Work to be completed: Update the listing below by replacing "Where should I click to" with "Where do I click to" everywhere it occurs, and leave everything else unchanged.

--- BEGIN Supplied data ---

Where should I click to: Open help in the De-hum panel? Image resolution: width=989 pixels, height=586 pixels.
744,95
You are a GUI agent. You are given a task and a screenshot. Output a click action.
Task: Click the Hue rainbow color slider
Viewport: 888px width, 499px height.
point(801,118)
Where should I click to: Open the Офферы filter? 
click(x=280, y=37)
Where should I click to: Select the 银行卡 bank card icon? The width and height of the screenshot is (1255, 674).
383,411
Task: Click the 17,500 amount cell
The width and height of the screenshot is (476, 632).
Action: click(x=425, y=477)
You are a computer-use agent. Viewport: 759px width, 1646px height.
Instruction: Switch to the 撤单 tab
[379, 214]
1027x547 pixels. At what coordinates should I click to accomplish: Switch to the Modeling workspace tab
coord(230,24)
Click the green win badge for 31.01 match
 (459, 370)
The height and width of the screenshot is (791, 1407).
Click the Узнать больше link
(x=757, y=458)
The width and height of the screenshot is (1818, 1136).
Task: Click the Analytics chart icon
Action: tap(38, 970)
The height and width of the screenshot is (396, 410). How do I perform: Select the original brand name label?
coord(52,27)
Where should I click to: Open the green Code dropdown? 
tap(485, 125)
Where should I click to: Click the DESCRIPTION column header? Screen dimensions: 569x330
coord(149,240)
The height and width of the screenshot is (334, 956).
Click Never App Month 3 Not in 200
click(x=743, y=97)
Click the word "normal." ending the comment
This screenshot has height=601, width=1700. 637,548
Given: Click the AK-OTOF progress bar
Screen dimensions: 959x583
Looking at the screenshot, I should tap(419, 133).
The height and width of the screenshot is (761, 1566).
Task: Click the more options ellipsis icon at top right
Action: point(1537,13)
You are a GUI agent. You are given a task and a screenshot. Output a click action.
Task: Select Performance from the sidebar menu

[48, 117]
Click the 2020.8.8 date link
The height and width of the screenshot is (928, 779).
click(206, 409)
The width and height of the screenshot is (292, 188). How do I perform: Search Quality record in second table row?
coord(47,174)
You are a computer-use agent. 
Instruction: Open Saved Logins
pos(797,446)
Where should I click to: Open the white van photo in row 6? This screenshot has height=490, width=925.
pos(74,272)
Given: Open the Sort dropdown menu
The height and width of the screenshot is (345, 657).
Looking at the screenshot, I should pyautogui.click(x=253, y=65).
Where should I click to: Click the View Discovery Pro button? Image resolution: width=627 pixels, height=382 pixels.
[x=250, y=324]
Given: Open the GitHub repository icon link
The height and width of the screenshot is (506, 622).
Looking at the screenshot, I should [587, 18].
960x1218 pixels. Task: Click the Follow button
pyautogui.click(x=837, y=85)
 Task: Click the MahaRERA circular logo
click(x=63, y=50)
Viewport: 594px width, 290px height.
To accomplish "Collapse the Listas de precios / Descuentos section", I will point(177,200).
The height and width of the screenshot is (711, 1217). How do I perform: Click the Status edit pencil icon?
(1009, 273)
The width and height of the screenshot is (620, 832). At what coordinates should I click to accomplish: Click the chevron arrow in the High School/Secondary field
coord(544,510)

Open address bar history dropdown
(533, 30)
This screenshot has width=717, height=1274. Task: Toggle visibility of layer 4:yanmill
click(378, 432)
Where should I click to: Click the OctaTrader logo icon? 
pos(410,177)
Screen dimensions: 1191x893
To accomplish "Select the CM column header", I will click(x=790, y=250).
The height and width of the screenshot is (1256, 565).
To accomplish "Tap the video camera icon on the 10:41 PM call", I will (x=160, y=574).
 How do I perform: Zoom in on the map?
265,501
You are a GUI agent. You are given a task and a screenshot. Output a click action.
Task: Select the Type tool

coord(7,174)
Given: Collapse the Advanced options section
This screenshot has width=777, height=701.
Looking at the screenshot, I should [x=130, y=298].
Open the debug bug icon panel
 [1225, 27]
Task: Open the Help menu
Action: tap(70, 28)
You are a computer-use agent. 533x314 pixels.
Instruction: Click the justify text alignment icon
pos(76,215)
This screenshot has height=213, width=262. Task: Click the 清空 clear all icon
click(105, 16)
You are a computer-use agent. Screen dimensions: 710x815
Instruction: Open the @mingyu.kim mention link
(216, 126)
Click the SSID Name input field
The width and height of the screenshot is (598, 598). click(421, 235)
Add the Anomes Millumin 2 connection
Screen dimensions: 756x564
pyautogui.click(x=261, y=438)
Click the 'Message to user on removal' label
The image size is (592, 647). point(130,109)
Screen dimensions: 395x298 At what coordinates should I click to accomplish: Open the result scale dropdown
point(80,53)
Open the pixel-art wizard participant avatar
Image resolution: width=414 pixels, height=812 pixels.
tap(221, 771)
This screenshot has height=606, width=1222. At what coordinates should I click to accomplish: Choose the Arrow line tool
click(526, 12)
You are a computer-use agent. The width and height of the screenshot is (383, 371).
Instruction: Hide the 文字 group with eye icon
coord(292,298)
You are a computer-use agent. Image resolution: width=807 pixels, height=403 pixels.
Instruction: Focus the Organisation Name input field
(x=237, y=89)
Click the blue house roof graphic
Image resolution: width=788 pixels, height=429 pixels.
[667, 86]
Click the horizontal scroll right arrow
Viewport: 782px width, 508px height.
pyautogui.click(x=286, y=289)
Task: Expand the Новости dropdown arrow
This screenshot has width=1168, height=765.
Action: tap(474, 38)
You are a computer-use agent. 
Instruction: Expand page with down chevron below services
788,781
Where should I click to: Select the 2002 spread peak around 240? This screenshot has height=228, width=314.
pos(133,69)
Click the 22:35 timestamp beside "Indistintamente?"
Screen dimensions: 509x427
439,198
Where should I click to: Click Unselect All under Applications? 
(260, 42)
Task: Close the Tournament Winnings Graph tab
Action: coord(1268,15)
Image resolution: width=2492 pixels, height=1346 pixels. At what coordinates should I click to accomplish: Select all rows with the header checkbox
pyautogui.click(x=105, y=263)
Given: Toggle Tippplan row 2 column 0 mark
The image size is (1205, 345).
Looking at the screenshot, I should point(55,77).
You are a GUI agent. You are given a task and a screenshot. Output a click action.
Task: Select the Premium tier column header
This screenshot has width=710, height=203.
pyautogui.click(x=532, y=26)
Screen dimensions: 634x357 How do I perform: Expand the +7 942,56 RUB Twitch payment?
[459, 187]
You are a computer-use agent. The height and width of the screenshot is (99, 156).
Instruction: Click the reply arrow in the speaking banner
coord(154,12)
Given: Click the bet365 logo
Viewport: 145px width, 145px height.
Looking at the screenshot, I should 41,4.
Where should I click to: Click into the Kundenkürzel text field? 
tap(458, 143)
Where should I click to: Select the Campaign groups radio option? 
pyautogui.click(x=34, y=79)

--- END Supplied data ---

Solution to the exercise:
Where do I click to: Open help in the De-hum panel? Image resolution: width=989 pixels, height=586 pixels.
744,95
You are a GUI agent. You are given a task and a screenshot. Output a click action.
Task: Click the Hue rainbow color slider
Viewport: 888px width, 499px height.
point(801,118)
Where do I click to: Open the Офферы filter? 
click(x=280, y=37)
Where do I click to: Select the 银行卡 bank card icon? The width and height of the screenshot is (1255, 674).
383,411
Task: Click the 17,500 amount cell
The width and height of the screenshot is (476, 632).
Action: click(x=425, y=477)
You are a computer-use agent. Viewport: 759px width, 1646px height.
Instruction: Switch to the 撤单 tab
[379, 214]
1027x547 pixels. At what coordinates should I click to accomplish: Switch to the Modeling workspace tab
coord(230,24)
Click the green win badge for 31.01 match
 (459, 370)
The height and width of the screenshot is (791, 1407).
Click the Узнать больше link
(x=757, y=458)
The width and height of the screenshot is (1818, 1136).
Task: Click the Analytics chart icon
Action: tap(38, 970)
The height and width of the screenshot is (396, 410). How do I perform: Select the original brand name label?
coord(52,27)
Where do I click to: Open the green Code dropdown? 
tap(485, 125)
Where do I click to: Click the DESCRIPTION column header? Screen dimensions: 569x330
coord(149,240)
The height and width of the screenshot is (334, 956).
Click Never App Month 3 Not in 200
click(x=743, y=97)
Click the word "normal." ending the comment
This screenshot has height=601, width=1700. 637,548
Given: Click the AK-OTOF progress bar
Screen dimensions: 959x583
Looking at the screenshot, I should tap(419, 133).
The height and width of the screenshot is (761, 1566).
Task: Click the more options ellipsis icon at top right
Action: point(1537,13)
You are a GUI agent. You are given a task and a screenshot. Output a click action.
Task: Select Performance from the sidebar menu

[48, 117]
Click the 2020.8.8 date link
The height and width of the screenshot is (928, 779).
click(206, 409)
The width and height of the screenshot is (292, 188). How do I perform: Search Quality record in second table row?
coord(47,174)
You are a computer-use agent. 
Instruction: Open Saved Logins
pos(797,446)
Where do I click to: Open the white van photo in row 6? This screenshot has height=490, width=925.
pos(74,272)
Given: Open the Sort dropdown menu
The height and width of the screenshot is (345, 657).
Looking at the screenshot, I should pyautogui.click(x=253, y=65).
Where do I click to: Click the View Discovery Pro button? Image resolution: width=627 pixels, height=382 pixels.
[x=250, y=324]
Given: Open the GitHub repository icon link
The height and width of the screenshot is (506, 622).
Looking at the screenshot, I should [587, 18].
960x1218 pixels. Task: Click the Follow button
pyautogui.click(x=837, y=85)
 Task: Click the MahaRERA circular logo
click(x=63, y=50)
Viewport: 594px width, 290px height.
To accomplish "Collapse the Listas de precios / Descuentos section", I will point(177,200).
The height and width of the screenshot is (711, 1217). How do I perform: Click the Status edit pencil icon?
(1009, 273)
The width and height of the screenshot is (620, 832). At what coordinates should I click to accomplish: Click the chevron arrow in the High School/Secondary field
coord(544,510)

Open address bar history dropdown
(533, 30)
This screenshot has width=717, height=1274. Task: Toggle visibility of layer 4:yanmill
click(378, 432)
Where do I click to: Click the OctaTrader logo icon? 
pos(410,177)
Screen dimensions: 1191x893
To accomplish "Select the CM column header", I will click(x=790, y=250).
The height and width of the screenshot is (1256, 565).
To accomplish "Tap the video camera icon on the 10:41 PM call", I will (x=160, y=574).
 How do I perform: Zoom in on the map?
265,501
You are a GUI agent. You are given a task and a screenshot. Output a click action.
Task: Select the Type tool

coord(7,174)
Given: Collapse the Advanced options section
This screenshot has width=777, height=701.
Looking at the screenshot, I should [x=130, y=298].
Open the debug bug icon panel
 [1225, 27]
Task: Open the Help menu
Action: tap(70, 28)
You are a computer-use agent. 533x314 pixels.
Instruction: Click the justify text alignment icon
pos(76,215)
This screenshot has height=213, width=262. Task: Click the 清空 clear all icon
click(105, 16)
You are a computer-use agent. Screen dimensions: 710x815
Instruction: Open the @mingyu.kim mention link
(216, 126)
Click the SSID Name input field
The width and height of the screenshot is (598, 598). click(421, 235)
Add the Anomes Millumin 2 connection
Screen dimensions: 756x564
pyautogui.click(x=261, y=438)
Click the 'Message to user on removal' label
The image size is (592, 647). point(130,109)
Screen dimensions: 395x298 At what coordinates should I click to accomplish: Open the result scale dropdown
point(80,53)
Open the pixel-art wizard participant avatar
Image resolution: width=414 pixels, height=812 pixels.
tap(221, 771)
This screenshot has height=606, width=1222. At what coordinates should I click to accomplish: Choose the Arrow line tool
click(526, 12)
You are a computer-use agent. The width and height of the screenshot is (383, 371).
Instruction: Hide the 文字 group with eye icon
coord(292,298)
You are a computer-use agent. Image resolution: width=807 pixels, height=403 pixels.
Instruction: Focus the Organisation Name input field
(x=237, y=89)
Click the blue house roof graphic
Image resolution: width=788 pixels, height=429 pixels.
[667, 86]
Click the horizontal scroll right arrow
Viewport: 782px width, 508px height.
pyautogui.click(x=286, y=289)
Task: Expand the Новости dropdown arrow
This screenshot has width=1168, height=765.
Action: tap(474, 38)
You are a computer-use agent. 
Instruction: Expand page with down chevron below services
788,781
Where do I click to: Select the 2002 spread peak around 240? This screenshot has height=228, width=314.
pos(133,69)
Click the 22:35 timestamp beside "Indistintamente?"
Screen dimensions: 509x427
439,198
Where do I click to: Click Unselect All under Applications? 
(260, 42)
Task: Close the Tournament Winnings Graph tab
Action: coord(1268,15)
Image resolution: width=2492 pixels, height=1346 pixels. At what coordinates should I click to accomplish: Select all rows with the header checkbox
pyautogui.click(x=105, y=263)
Given: Toggle Tippplan row 2 column 0 mark
The image size is (1205, 345).
Looking at the screenshot, I should point(55,77).
You are a GUI agent. You are given a task and a screenshot. Output a click action.
Task: Select the Premium tier column header
This screenshot has width=710, height=203.
pyautogui.click(x=532, y=26)
Screen dimensions: 634x357 How do I perform: Expand the +7 942,56 RUB Twitch payment?
[459, 187]
You are a computer-use agent. The height and width of the screenshot is (99, 156).
Instruction: Click the reply arrow in the speaking banner
coord(154,12)
Given: Click the bet365 logo
Viewport: 145px width, 145px height.
Looking at the screenshot, I should 41,4.
Where do I click to: Click into the Kundenkürzel text field? 
tap(458, 143)
Where do I click to: Select the Campaign groups radio option? 
pyautogui.click(x=34, y=79)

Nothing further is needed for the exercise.